TASK DETAILS
Please go on with the mailing-list reply below about the consilience of limited observers, starting right after its last sentence, "But I'm not sure this is the goal."
* START SOURCE TEXT *
RE: [Fis] consilience of limited observers

From: Aleks Jakulin <[email protected]>
Date: Tue 19 Oct 2004 - 20:33:06 CEST

Loet wrote:
> Thus, the metaphor of "consilience" is, in my opinion, misleading.
> Similarly, a reduction in the form of a hierarchy does not
> sufficiently appreciate that the classification is a
> reduction of the complexity which tells us more about the
> analyst than about the multi-dimensional space.

Loet's approach is scientific, empirical: he is observing consilience
happening, the patterns of scientific communities, what they read, what they
cite. These patterns are complex, tangled cobwebs, labyrinthine paths of
thought. Of course, Malcolm's equalities, Stan's hierarchies, Pedro's
informational spines and my tools cannot pretend to be able to capture this
complexity. But I'm not sure this is the goal.
* END SOURCE TEXT *
* START DATA SHOWN *
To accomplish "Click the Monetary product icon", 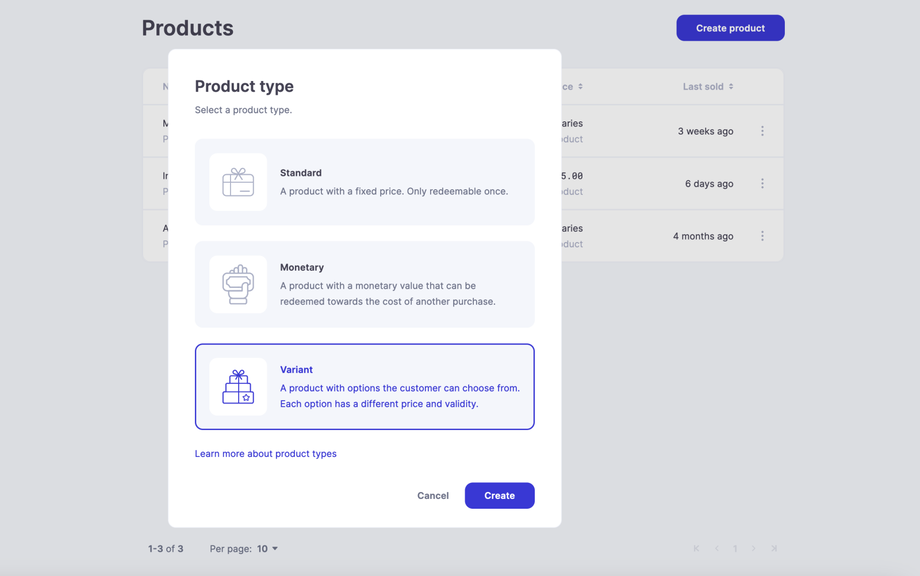I will tap(238, 284).
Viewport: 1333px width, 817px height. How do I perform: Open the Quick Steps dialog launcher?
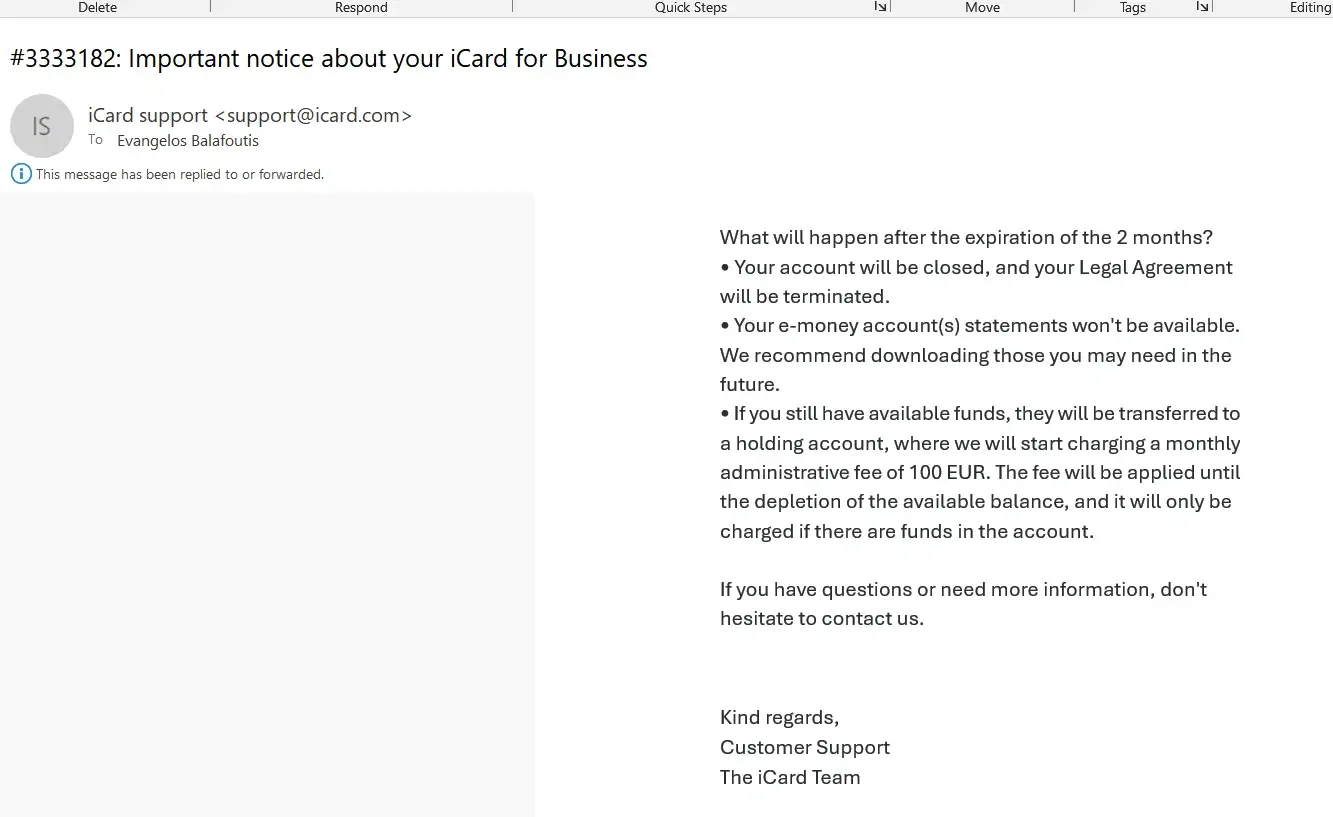880,7
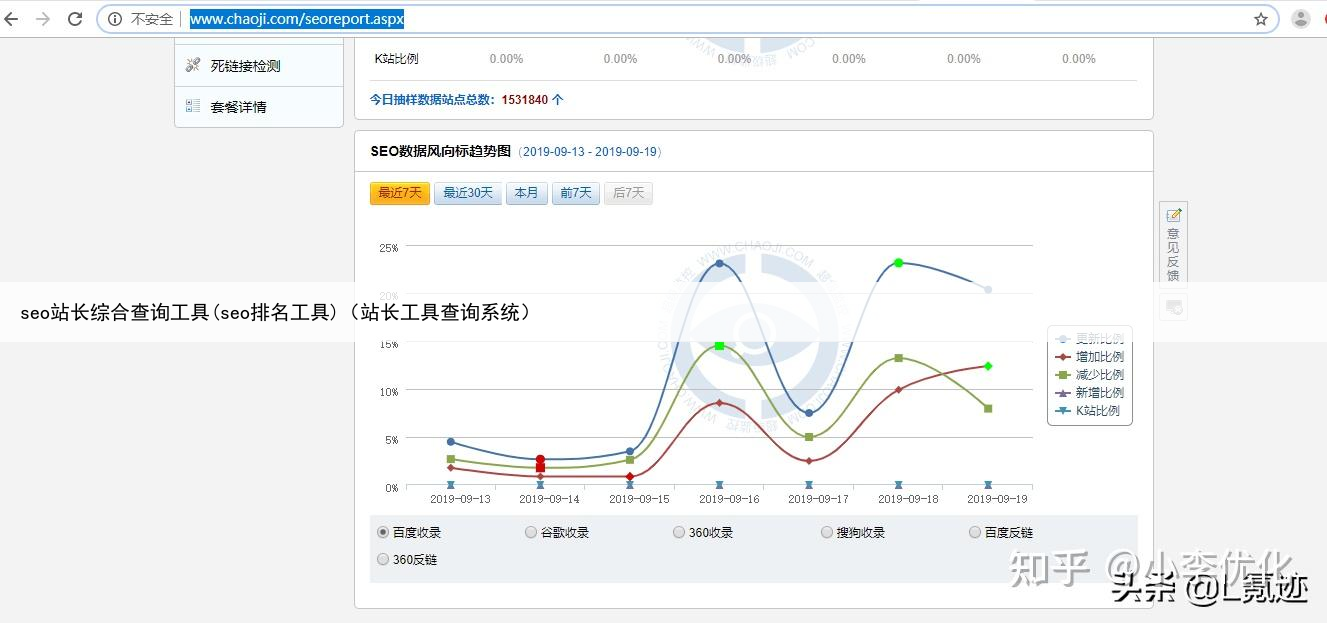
* END DATA SHOWN *
RESPONSE BELOW
That I'm referring to tools is not a coincidence, I'm an engineer. I am not
trying to capture or describe the existing complexity, but I'd like to
provide tools that would be as widely applicable as possible. Stan is
seeking to provide a framework that would make the self-similarity through
space and time explicit. Malcolm studies ideas that are shared across
disciplines, such as hypotheses and models. Pedro would like to transfer
discoveries from one discipline to another, by establishing
interdisciplinary nexuses that solve some abstract problems. (I hope I have
not oversimplified too much.)

Loet is on the descriptive side, but there is also the normative one. The
normative side is not trying to *describe* connections, but to *transform*
implied similarities into explicit connections, to establish new
connections, to defragment, to get rid of the redundancy, to exploit the
synergies. The goal is in getting rid of unnecessary complexity.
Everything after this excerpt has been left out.